The World Health Organization has reported that of the more than 140 candidate vaccines it is tracking, 25 of them are now in clinical evaluation. These include six candidates in Phase 3 clinical trial, including those of University of Oxford/AstraZeneca, Sinovac, Wuhan Institute of Biologial Products / Sinopharm, Beijing Institute of Biological Products / Sinopharm, Moderna / NIAID and BioNTech / Fosun Pharma / Pfizer.

 

Phase 3 trials involve large-scale testing to check the efficacy of the vaccines, after which the vaccines would need regulatory approval from governments for commercial use. Phase 3 trials also began for the Moderna/NIAID candidate vaccine in the US, involving 30,000 volunteers.
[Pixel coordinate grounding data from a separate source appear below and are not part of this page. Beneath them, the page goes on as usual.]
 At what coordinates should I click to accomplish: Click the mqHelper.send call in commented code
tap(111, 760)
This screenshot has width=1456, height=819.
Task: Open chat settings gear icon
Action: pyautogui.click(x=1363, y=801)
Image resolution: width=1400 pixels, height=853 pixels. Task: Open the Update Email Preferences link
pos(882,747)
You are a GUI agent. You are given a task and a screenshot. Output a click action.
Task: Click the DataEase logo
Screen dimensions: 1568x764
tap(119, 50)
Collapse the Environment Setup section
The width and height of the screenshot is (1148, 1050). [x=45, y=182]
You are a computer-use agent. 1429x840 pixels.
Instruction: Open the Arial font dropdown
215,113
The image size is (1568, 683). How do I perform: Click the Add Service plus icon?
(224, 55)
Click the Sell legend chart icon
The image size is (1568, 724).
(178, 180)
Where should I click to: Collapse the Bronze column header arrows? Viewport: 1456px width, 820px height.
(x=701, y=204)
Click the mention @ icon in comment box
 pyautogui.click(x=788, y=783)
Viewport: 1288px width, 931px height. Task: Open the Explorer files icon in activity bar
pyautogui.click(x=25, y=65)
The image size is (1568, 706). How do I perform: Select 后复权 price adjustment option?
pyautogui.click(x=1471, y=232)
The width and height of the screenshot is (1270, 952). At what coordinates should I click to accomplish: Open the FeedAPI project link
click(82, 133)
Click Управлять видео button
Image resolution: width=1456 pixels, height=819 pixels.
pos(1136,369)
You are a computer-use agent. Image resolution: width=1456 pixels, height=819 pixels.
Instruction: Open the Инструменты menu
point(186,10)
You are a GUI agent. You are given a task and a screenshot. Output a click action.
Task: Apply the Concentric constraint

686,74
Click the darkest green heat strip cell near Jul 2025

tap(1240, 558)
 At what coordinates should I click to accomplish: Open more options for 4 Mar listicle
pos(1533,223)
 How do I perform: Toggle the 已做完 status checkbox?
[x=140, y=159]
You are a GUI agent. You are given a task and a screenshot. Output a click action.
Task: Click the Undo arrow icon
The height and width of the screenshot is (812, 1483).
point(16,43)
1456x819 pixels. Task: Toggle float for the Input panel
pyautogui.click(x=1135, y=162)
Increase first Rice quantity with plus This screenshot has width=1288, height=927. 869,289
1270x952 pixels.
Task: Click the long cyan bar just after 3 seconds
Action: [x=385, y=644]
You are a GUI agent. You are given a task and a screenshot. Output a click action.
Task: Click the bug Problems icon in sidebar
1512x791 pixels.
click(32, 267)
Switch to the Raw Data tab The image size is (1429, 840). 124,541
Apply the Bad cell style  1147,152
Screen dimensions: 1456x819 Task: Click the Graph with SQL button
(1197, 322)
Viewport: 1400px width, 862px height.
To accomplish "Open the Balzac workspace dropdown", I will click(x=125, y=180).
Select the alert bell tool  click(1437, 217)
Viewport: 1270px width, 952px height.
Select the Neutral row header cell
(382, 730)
The trial aims to determine if the vaccine can prevent deaths caused by the virus. If the vaccine could protect more than half of the volunteers from infection, it could be declared effective.

 

Once a vaccine is declared effective, individual governments, including the Philippines, will have to decide if they will approve its commercial use based on the review of trial results. This process usually takes several years, but there is a consensus the approval will be much swifter this time given the situation at hand. CNN reported that Russia actually is on the verge of approving its own coronavirus vaccine developed by Moscow-based Gamaleya Institute, but the US is suspicious of claims that it could be made available as early as August.

 

While the vaccine is not yet commercially available, we hope the government will allocate a budget to procure millions of doses of such vaccine for the protection of our people and in the process mitigate the effects of this pandemic.

 

In the meantime, let us listen to the WHO and local health authorities in practicing proper hygiene, physical distancing and wearing of face mask outdoors to prevent the further spread of the disease. The WHO said the basic measures needed to suppress transmission and save lives remain the same: find, isolate, test and care for cases, and trace and quarantine their contacts.

 

“Keep your distance from others, wash your hands, avoid crowded and enclosed areas, and wear a mask where recommended. Where these measures are followed, cases go down. Where they’re not, cases go up,” the WHO said.